Este malestar social afectó a 320 municipios en toda Colombia, con 80 muertes reportadas, involucrando varios actores, incluido el ahora disuelto Esmad. La Defensoría del Pueblo corroboró estas cifras, señalando 466 desapariciones. La Fiscalía General confirmó solo 20 homicidios en el contexto de la protesta.

Hoy, el espectro de la violencia pasada parece estar desvaneciéndose. La reciente huelga, a diferencia de sus predecesoras, se caracterizó por la paz, sugiriendo un alto a la barbarie antes común en las protestas. A medida que se acercan las elecciones presidenciales, algunos ven la situación a través de una lente puramente electoral. Sin embargo, la clave es la democracia fortalecida de Colombia, con la sociedad civil eclipsando a los actores armados ahora aislados por su falta de propuestas para una nación cansada de la guerra.

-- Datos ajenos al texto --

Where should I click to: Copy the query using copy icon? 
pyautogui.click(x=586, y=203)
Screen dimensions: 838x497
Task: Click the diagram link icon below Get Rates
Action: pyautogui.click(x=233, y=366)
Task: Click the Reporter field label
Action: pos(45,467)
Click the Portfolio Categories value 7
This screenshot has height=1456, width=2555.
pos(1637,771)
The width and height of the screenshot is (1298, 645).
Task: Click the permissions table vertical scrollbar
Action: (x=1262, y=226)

Calificar la huelga como un fracaso debido a su naturaleza pacífica es prematuro. En cambio, refleja la madurez de la democracia colombiana, la evolución de los líderes sindicales, la capacidad de movilización de los trabajadores, la calma de los líderes empresariales y el aislamiento de los grupos armados ilegales. El Congreso ahora debe responder a las aspiraciones de los trabajadores y revivir las reformas laborales, alineándose con los estudiantes, el gobierno y los ciudadanos que han demostrado su poder tanto en la legislatura como en las calles. Esta protesta asegura que ningún futuro gobierno pueda ordenar ataques a su gente o permitir que grupos ilegales usurpen el liderazgo social. El Congreso ahora reconoce a una población decidida a hacer valer sus derechos.